Dem Gehirn eine Pause gönnen

Es war Zufall, als ein Neurologe namens Markus Raichle bei einem seiner Probanden, der ohne spezifische Aufgabe einfach nur in der Magnetresonanz-Röhre lag, die Hintergrundaktivität des Gehirns untersuchte, als dieser eine Pause machte. Raichle fand zu seiner Überraschung, dass das Gehirn, wenn es nicht mit einer Aufgabe beschäftigt, trotzdem äusserst aktiv ist: Es verarbeitet und synchronisiert Informationen aus den verschiedensten neuronalen Netzwerken. Dieser Modus, auch passiver Verarbeitungsmodus gennannt, springt nur dann an, wenn wir rein gar Nichts tun. Die zentrale Erkenntnis des Neurologen zum Hintergrundrauschen des Nichts-Tuns: Man sollte seinem Gehirn immer wieder eine Pause gönnen. Wer ständig aktiv ist, unterdrückt damit wichtige Funktionen des Gehirns in zahlreichen neuronalen Netzwerken, unter anderem in solchen, die für Kreativität zuständig sind. Wenn wir also wollen, dass unser Gehirn optimal arbeitet, sollten wir unbedingt Pausen des Nichts-Tuns in unseren Alltag einbauen.

Man hat uns allerdings von Kind auf beigebracht, dass jeder Augenblick mit Aktivität gefüllt werden muss, sodass wir ständig mit eMails, SMS, Besorgungen, Telefonieren, Autofahren, bearbeiten von Checklisten oder anderen Aktivitäten beschäftigt sind.

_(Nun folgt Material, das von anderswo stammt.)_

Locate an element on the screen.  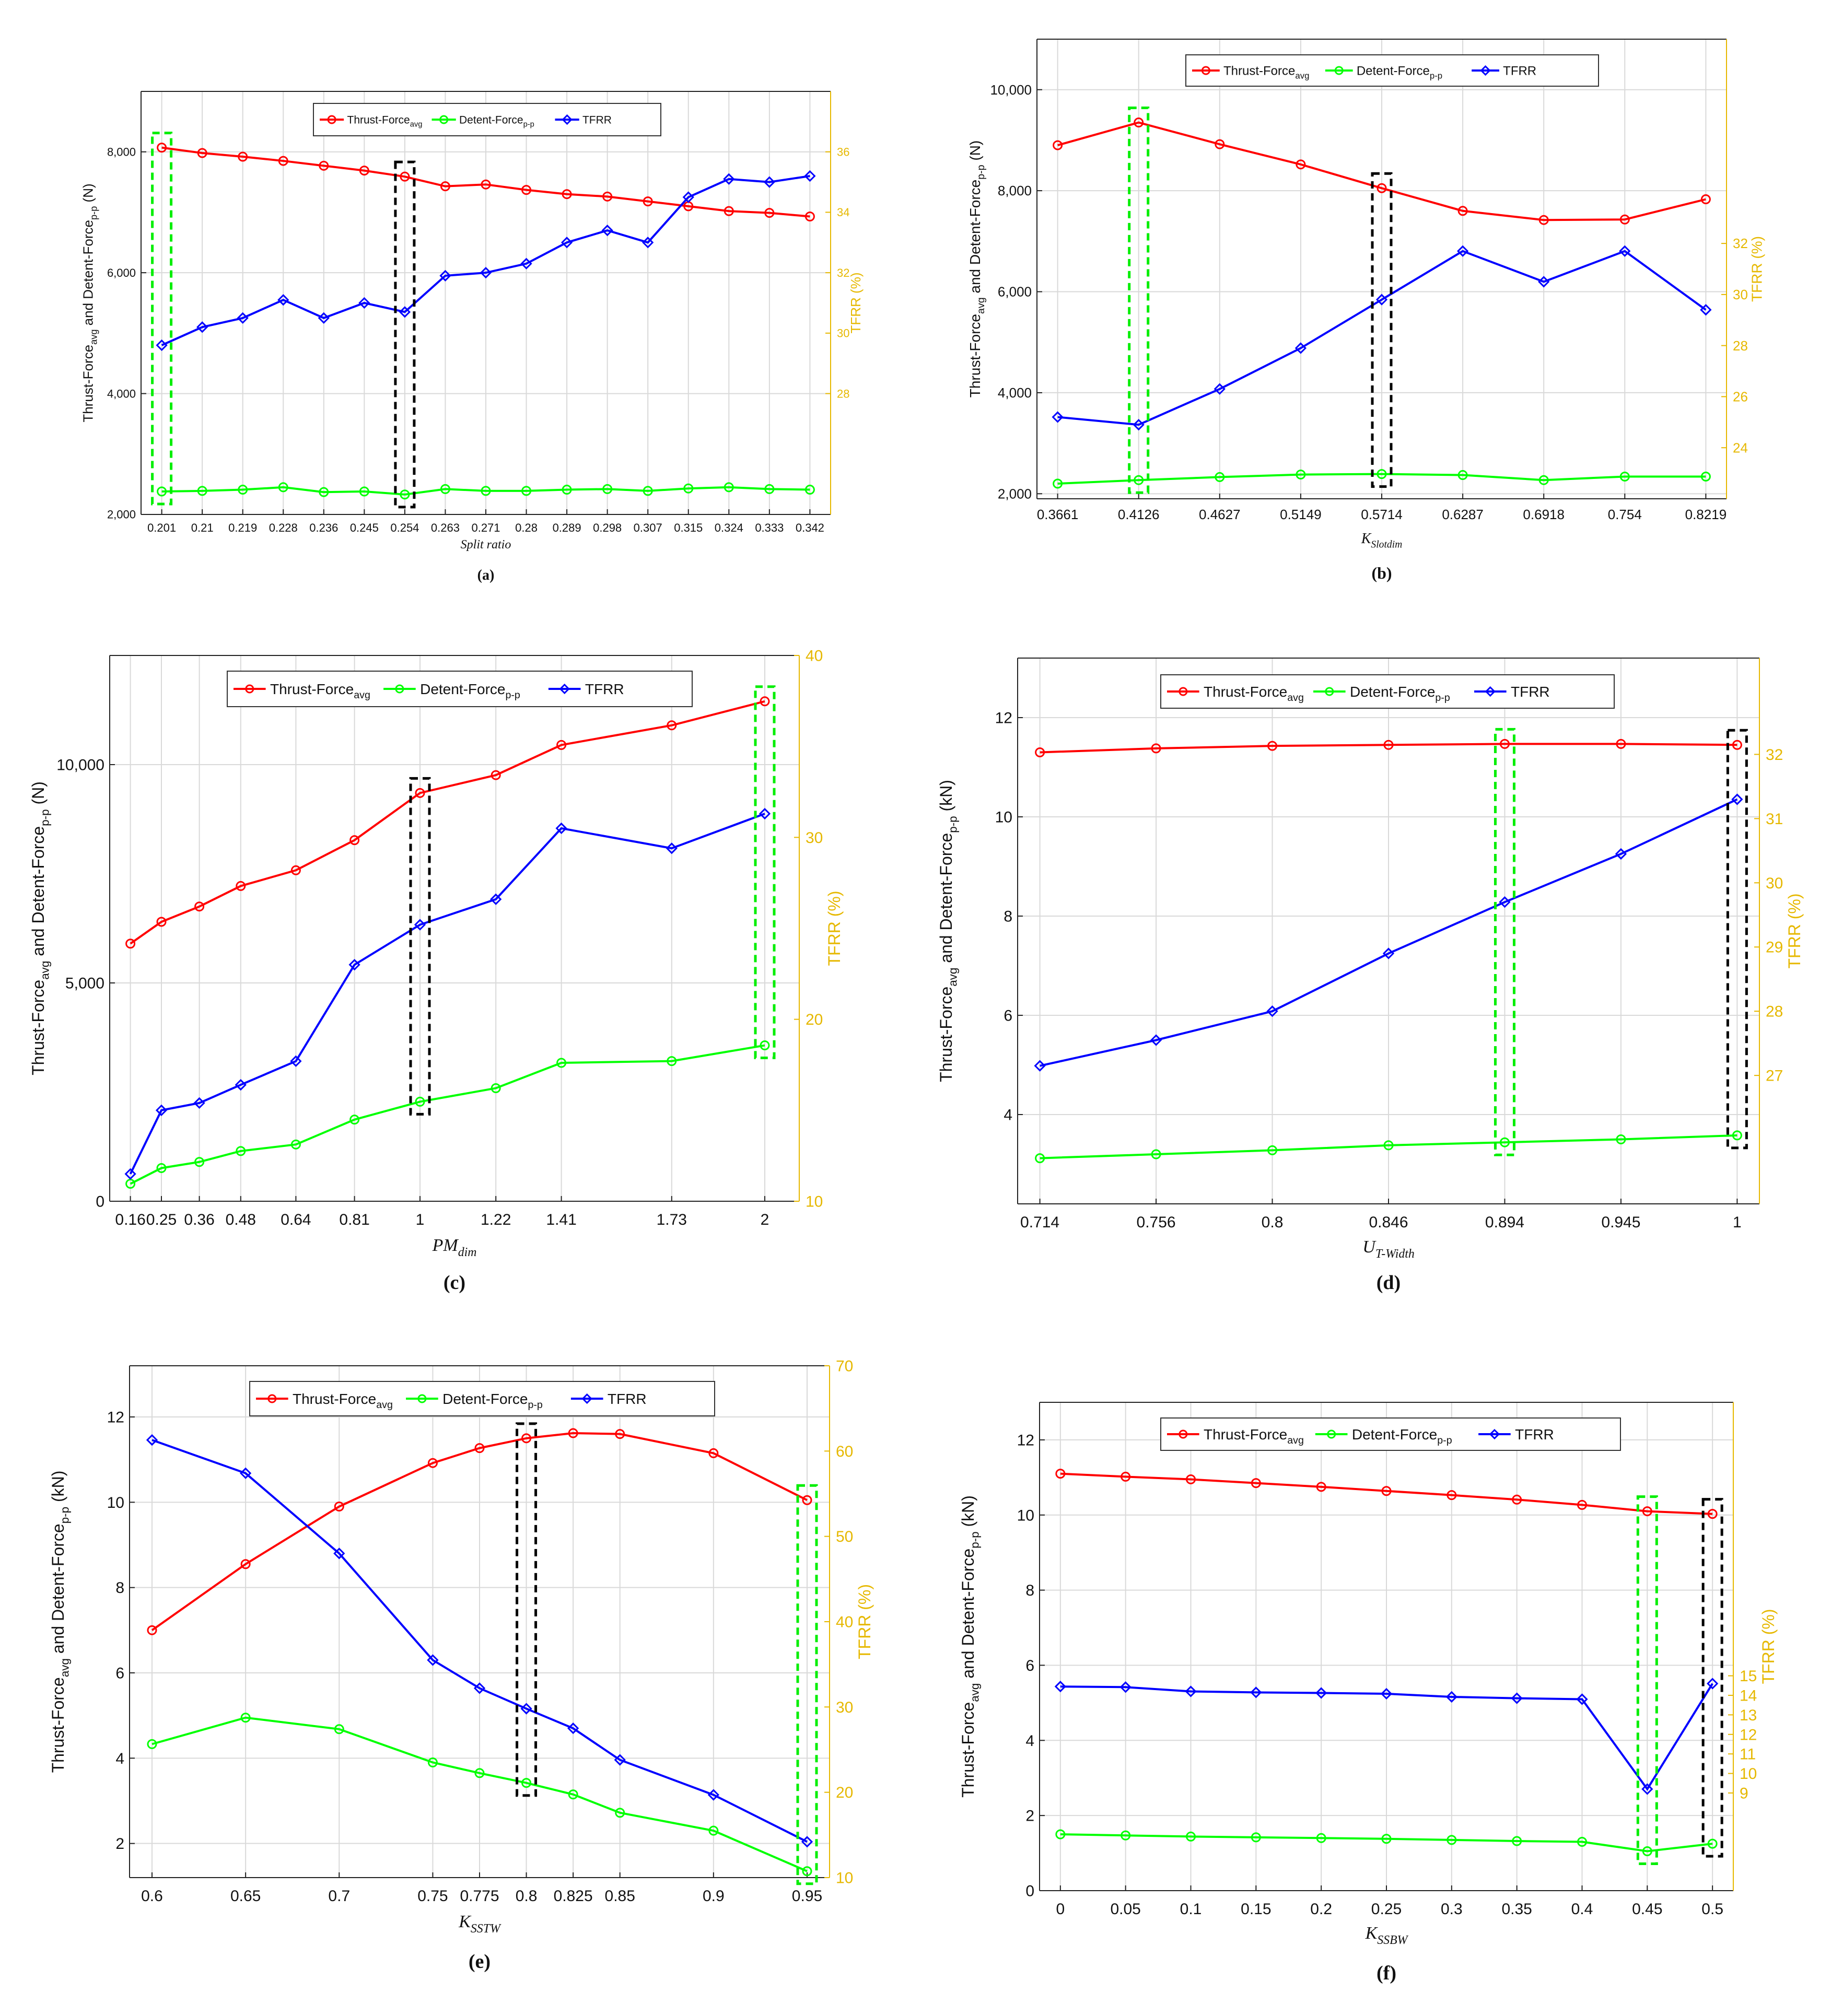
y2-axis-label: TFRR (%) is located at coordinates (1768, 1647).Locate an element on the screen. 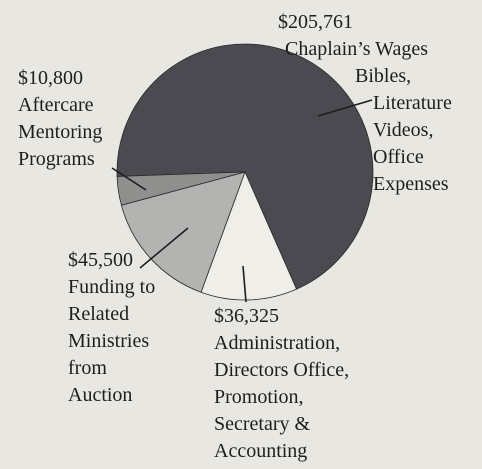 Image resolution: width=482 pixels, height=469 pixels. category-label: Funding to Related Ministries from Auction is located at coordinates (112, 341).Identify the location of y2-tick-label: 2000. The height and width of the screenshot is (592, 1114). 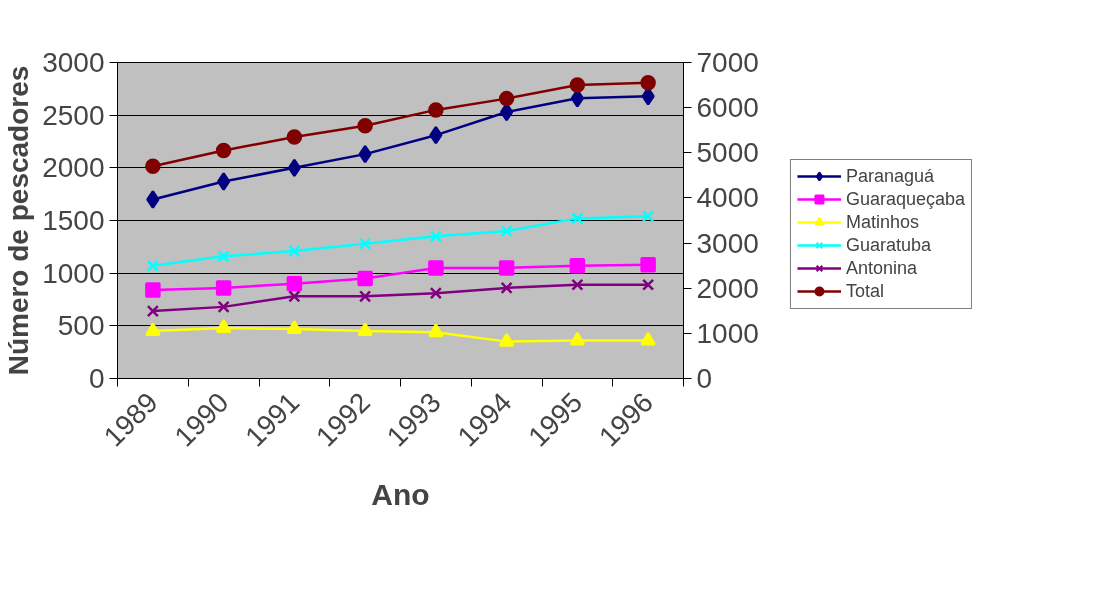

Meine Mutter sagte oft zu mir: „ Ralph, sitz nicht einfach rum, mach was!“ Heute wissen wir, dass das kein optimaler Umgang mit dem Gehirn ist, da durch permanente Aktivität keine neue Verbindungen entstehen zu können. Untersuchungen zeigen beispielsweise, dass die jüngere Generation weniger kreativ ist als die Älteren, die noch „rumhängen“ konnten, ohne ständig SMS zu senden, zu „ gamen“ oder zu „chatten“. Fazit: Wer nicht ab und zu faul ist und einfach nichts tut, tut sich und seinem Gehirn keinen Gefallen, denn das Gehirn ist wie ein Muskel, der auch Erholung braucht, um wieder gut arbeiten zu können.
Es scheint also so etwas zu geben, wie eine spontane Aktivität des Gehirn. Mit anderen Worten: Das Gehirn organisiert sich teilweise selbst und sogar besser, wenn wir es im Selbstorganisation-Modus arbeiten lassen. Selbstorganisation ist übrigens ein Kennzeichen aller natürlichen Systeme, und das Gehirn gilt unter Neurologen als ein komplexes System mit einem hohen Grad an Selbstorganisation. Schalten Sie also getrost ohne Schuldgefühle in den Selbstorganisationsmodus des Nichts-Tuns. Ihr Gehirn wird es Ihnen danken, dass es endlich Zeit hat für Maintenance-Arbeiten und Ihnen als Bonus noch eine kreative Idee zufallen lassen.